EXERCISE DIRECTIONS: Transcribe each entry exactly as it appears, leaving out any picture it holds.

++++ DATASET RECORDS ++++

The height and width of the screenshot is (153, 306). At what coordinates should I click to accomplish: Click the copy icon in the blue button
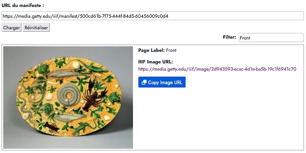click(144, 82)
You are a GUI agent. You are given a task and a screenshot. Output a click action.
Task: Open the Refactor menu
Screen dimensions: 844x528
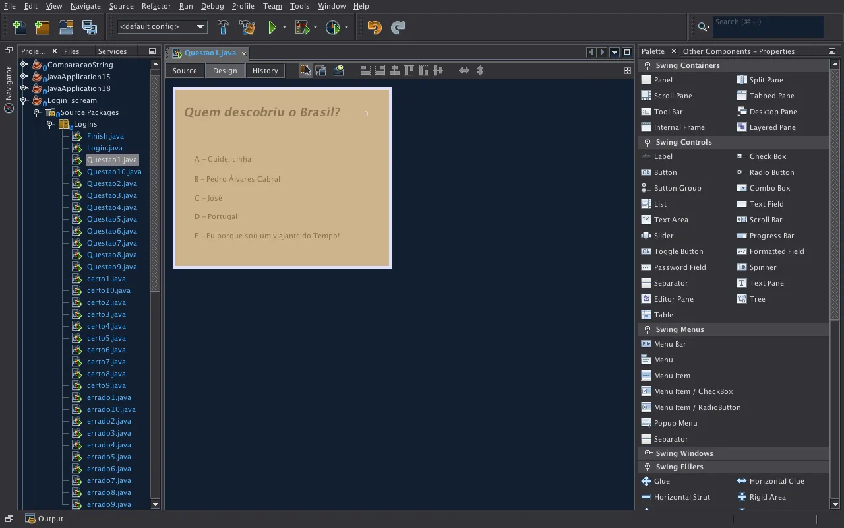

++++

SOLVED PROBLEM:
The height and width of the screenshot is (153, 306). At what coordinates should I click to accomplish: Click the copy icon in the blue button
click(144, 82)
You are a GUI agent. You are given a task and a screenshot. Output a click action.
Task: Open the Refactor menu
Screen dimensions: 844x528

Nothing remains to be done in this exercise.